I have spoken about getting stern with my three children about wasting food since we are on lockdown, but it has undoubtedly created problems.
I have always questioned how my children manage to get through the day at school with one snack and lunch because, as soon as they get home, they are ravenous and eating like horses. I kind of get it, as I know at school they are hurried to eat their lunch so that the school can get their two sittings in for all pupils. They are also desperate to go out and play so food isn’t important at that time but my goodness it is when they walk through the front door at home.
Sometimes I’ve not taken my coat off before the demands begin and they are asking what we are having for dinner. Here you go...
Breakfast before they go
Break time – fruit snack
Lunch time – packed lunch or hot dinner
Get home after school – snack
10 mins later – request for another snack
10 mins later – children try to get into the fridge while I’m out of the room forgetting it bleeps when it opens thus alerting me to their sneaky tactics
10 mins later – toddler goes cupboard raiding in search of snacks
10 mins later – another plea for snack but noses turned up when offered fruit
5pm – Dinner
6pm – Snack requests begin
7pm – I eat my dinner and they all come to inspect whether there is anything on my plate for the taking
8pm – Snack before bed
I could detail it all here but suffice to say despite three regular, healthy filling meals with dessert, one or other of the children is asking me for something to eat at least half hourly but their sneaky tactics are escalated significantly to meet the challenge. For example, (pre lockdown) they would ask for something to eat in front of visitors knowing I’m more likely to succumb. An apple miraculously goes missing from the fruit bowl, nobody knows how. When Nanny is here, they would say they are hungry (cue rolled eyes from me). My shopping bill certainly goes up considerably during the school holidays as they seem constantly starving. I know they are growing, but into what? Lions?!

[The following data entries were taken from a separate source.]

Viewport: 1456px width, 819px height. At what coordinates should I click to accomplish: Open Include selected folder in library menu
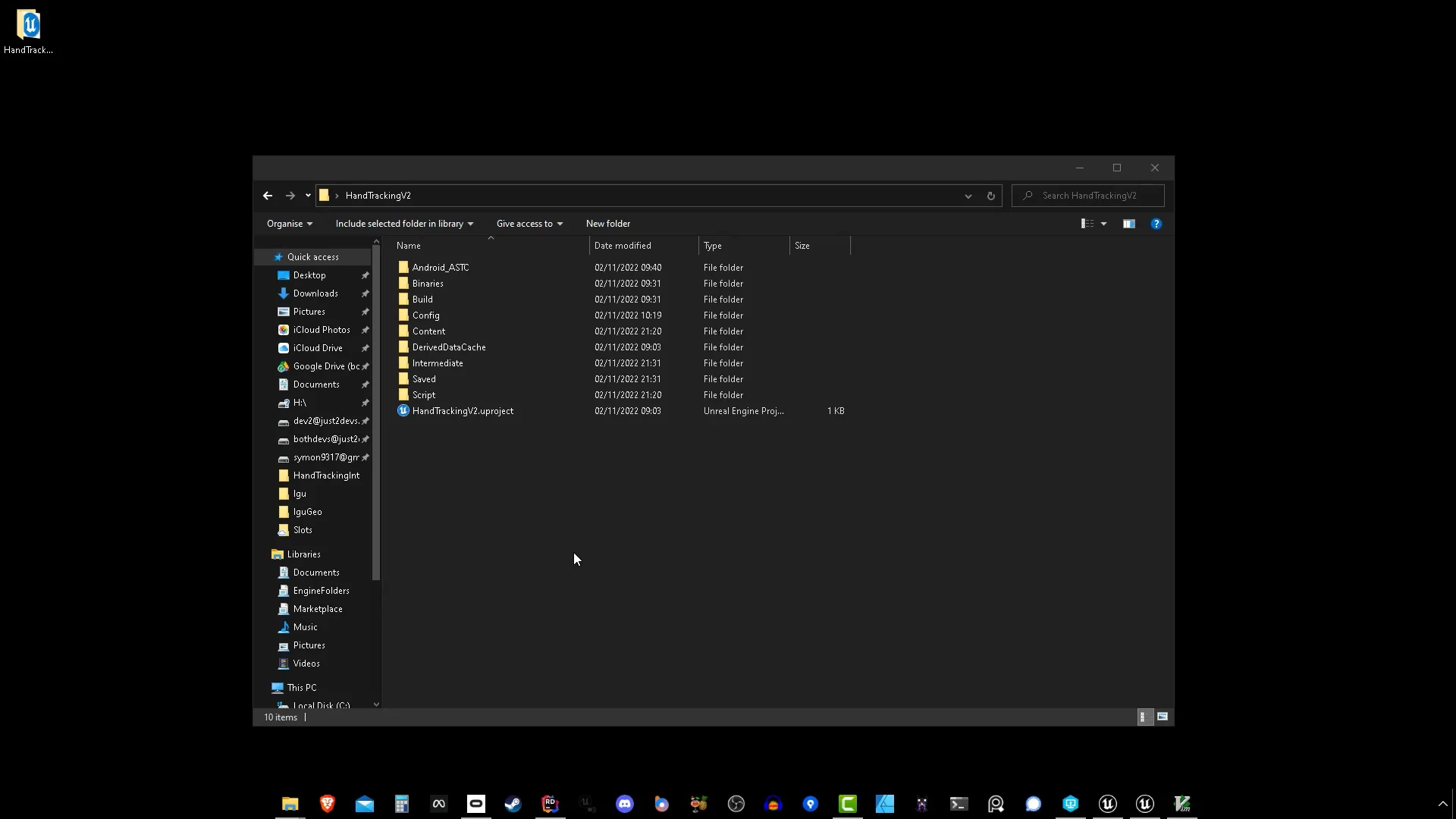(404, 224)
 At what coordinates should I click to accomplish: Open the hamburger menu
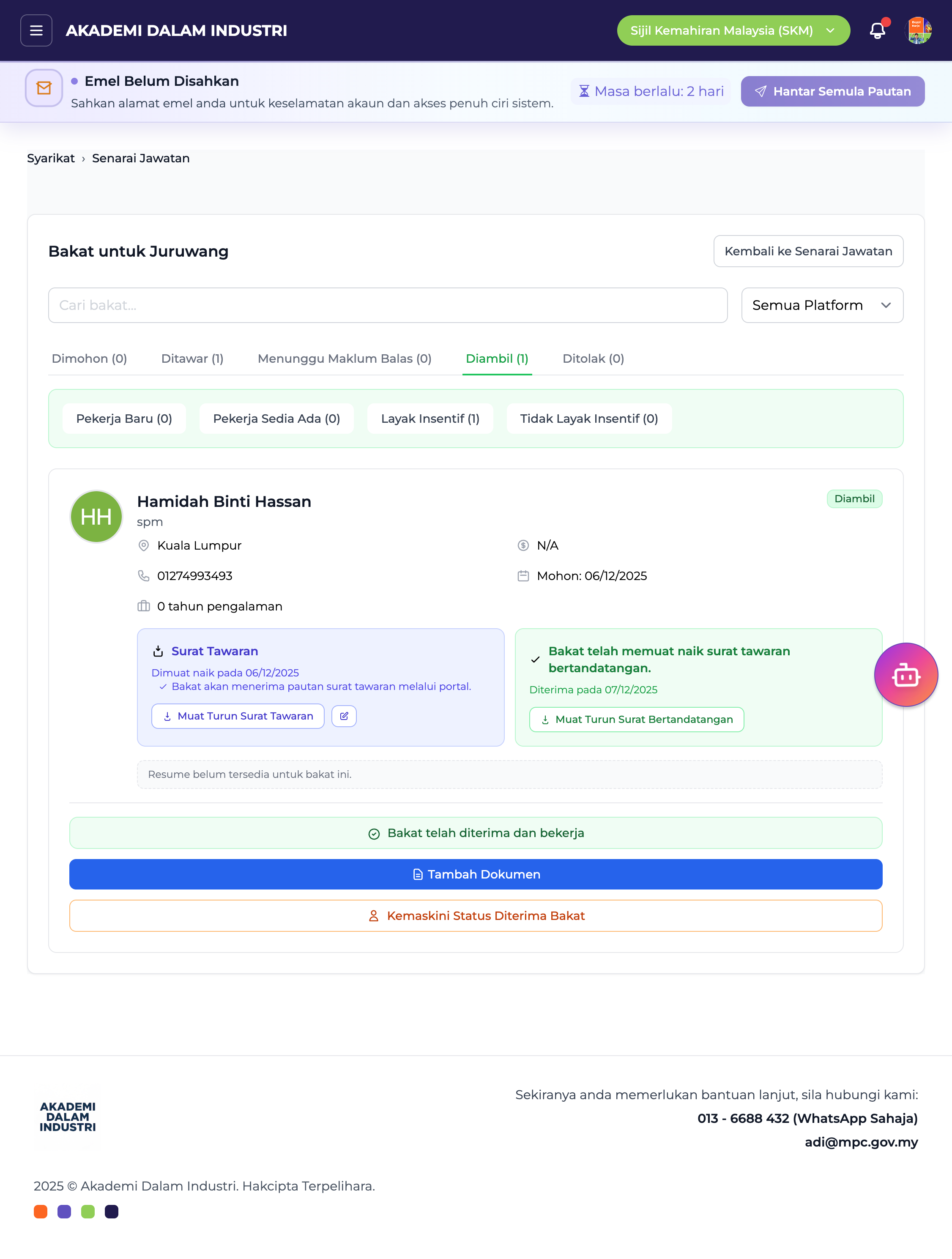[x=36, y=30]
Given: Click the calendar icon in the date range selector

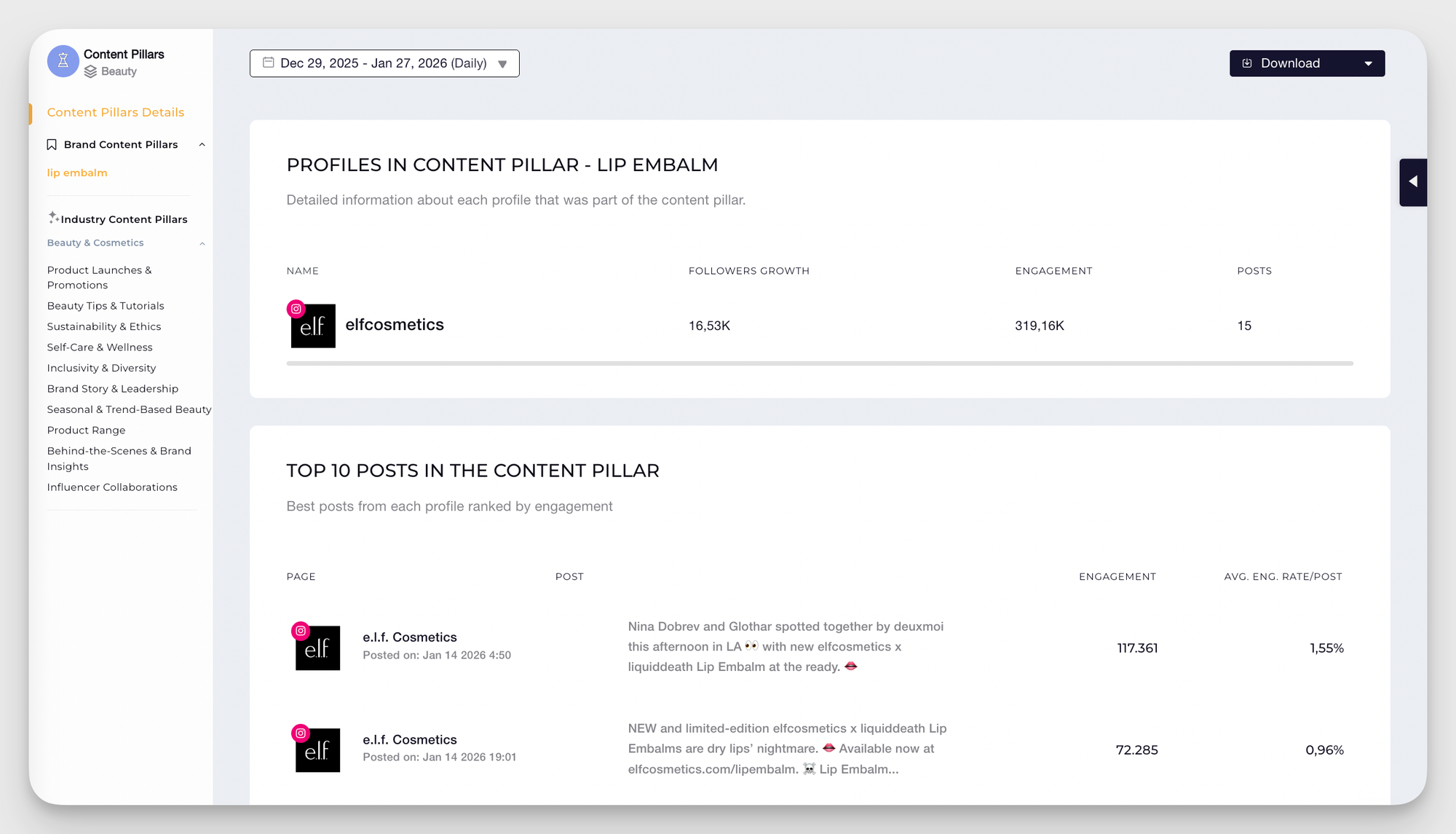Looking at the screenshot, I should tap(267, 63).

Throw into the mix the toddler who is learning to talk and so you have to guess what he desperately urgently needs before he throws himself on the floor in disgust. Prispies = crisps, Bix = Weetabix, Num Num = Kinder chocolate bar (obviously), Opening fridge and “uuuuuggggghhh” and a pointed finger = a yoghurt.
And so as you can imagine, lockdown has proved problematic. We are only allowed out for essentials and try as I might to explain this to the children, chocolate bars are not essentials. Yes, we will buy some when we do our shop for other essentials without stockpiling a mountain of snacks, but I do think this situation may remind us all what is essential and to cut down on waste. I cannot abide waste which is why two years on I’m still carrying a little, err, baby weight.
Not from the pregnancy, but from the delicious roast dinners I’ve served them since then which they’ve barely touched resulting in me being Six Dinner Sid.
One ‘solution’ I’ve seen online is that the parents create snack boxes each morning containing a range of snacks – boxes of raisins, fruit, crackers and a packet of crisps and the children are allocated a box each and once their box is finished, that’s it, so it is up to them as and when they eat their snacks. How do I explain that concept to a two year old? This is the boy who opens his lunch box on the sofa in the mornings if I don’t stop him in time so he theoretically tries to have his lunch at 8.15, approximately 30 minutes after ‘Bix’ which keeps most adults full until lunch time due to the lovely stodgy nature of the stuff. Have you seen how it sets on the bowl? I think some builders may use this in construction work.
So suffice to say, I don’t think there is a complete solution and I just have to keep reminding them of the current climate without scaremongering and educate them about waste and the importance of appreciating the food we have.
Then when this is hopefully over, they can have the biggest snack box known to man!